WHAT YOU WILL DO =
Render the items from the top through the line containing "Looking at the screenshot, I should coord(21,25)." as a two-column CSV with the header instruction,response. Give one row per item: its text in the instruction field and its answer in the response field, with each value in a single quoted field and any line breaks replaced by spaces.

EXERCISE MATERIAL =
⟨

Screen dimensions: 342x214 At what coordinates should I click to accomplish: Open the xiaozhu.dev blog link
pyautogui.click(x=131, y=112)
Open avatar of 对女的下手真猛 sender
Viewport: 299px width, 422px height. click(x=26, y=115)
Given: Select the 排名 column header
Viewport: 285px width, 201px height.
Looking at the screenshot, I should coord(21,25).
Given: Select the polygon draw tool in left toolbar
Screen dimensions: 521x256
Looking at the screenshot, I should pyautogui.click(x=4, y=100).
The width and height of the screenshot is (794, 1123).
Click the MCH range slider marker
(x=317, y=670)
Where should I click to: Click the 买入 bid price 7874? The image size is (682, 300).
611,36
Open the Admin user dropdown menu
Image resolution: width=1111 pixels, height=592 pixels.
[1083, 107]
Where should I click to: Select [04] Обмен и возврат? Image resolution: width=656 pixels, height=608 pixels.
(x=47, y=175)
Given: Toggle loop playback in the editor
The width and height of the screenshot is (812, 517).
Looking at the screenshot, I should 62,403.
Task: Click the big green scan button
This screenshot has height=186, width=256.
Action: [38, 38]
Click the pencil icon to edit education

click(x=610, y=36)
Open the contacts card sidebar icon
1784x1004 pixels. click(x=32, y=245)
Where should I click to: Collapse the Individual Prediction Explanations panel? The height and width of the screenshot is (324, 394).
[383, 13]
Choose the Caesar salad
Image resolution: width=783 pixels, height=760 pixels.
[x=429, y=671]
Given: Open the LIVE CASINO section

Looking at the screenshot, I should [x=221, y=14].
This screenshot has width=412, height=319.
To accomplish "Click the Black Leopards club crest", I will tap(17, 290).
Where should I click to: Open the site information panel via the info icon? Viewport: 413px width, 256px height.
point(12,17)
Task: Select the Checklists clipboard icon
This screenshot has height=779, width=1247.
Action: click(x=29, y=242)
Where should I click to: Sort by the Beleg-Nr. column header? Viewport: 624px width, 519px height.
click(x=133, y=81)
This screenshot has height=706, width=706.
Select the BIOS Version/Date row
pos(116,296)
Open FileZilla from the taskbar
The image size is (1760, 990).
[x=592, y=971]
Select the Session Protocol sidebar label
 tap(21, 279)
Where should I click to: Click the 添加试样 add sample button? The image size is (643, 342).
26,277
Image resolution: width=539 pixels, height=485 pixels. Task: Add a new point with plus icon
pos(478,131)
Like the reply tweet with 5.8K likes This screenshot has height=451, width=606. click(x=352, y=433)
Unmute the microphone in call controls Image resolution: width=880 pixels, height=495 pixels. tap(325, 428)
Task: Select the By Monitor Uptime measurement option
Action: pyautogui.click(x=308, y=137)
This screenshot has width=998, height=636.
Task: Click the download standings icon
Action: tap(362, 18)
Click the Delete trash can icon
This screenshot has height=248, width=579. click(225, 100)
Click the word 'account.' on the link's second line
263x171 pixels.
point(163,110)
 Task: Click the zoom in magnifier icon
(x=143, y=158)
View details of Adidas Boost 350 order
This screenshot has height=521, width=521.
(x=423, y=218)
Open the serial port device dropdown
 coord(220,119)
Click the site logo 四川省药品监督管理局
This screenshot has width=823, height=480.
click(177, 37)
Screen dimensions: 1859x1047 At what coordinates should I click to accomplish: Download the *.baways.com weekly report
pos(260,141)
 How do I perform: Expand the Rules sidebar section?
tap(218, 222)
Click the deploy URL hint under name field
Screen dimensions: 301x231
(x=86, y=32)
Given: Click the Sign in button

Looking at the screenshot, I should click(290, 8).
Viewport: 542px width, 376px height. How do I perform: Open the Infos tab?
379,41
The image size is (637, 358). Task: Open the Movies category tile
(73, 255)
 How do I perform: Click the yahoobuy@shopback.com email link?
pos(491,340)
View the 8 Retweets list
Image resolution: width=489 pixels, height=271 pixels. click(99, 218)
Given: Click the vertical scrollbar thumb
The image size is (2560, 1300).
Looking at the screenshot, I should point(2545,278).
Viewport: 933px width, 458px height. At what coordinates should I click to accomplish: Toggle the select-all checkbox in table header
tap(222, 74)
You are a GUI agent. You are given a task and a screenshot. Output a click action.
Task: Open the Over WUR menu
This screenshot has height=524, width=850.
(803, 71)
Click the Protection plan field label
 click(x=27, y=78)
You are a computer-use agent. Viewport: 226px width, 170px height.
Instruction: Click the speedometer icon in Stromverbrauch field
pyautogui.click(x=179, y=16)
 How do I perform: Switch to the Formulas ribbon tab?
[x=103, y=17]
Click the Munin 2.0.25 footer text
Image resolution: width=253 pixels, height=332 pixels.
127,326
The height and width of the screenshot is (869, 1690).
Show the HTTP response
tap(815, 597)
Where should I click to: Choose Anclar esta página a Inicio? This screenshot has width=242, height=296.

⟩

SOLUTION FOR THIS EXERCISE =
instruction,response
"Screen dimensions: 342x214 At what coordinates should I click to accomplish: Open the xiaozhu.dev blog link","pyautogui.click(x=131, y=112)"
"Open avatar of 对女的下手真猛 sender","Viewport: 299px width, 422px height. click(x=26, y=115)"
"Given: Select the 排名 column header Viewport: 285px width, 201px height.","Looking at the screenshot, I should coord(21,25)."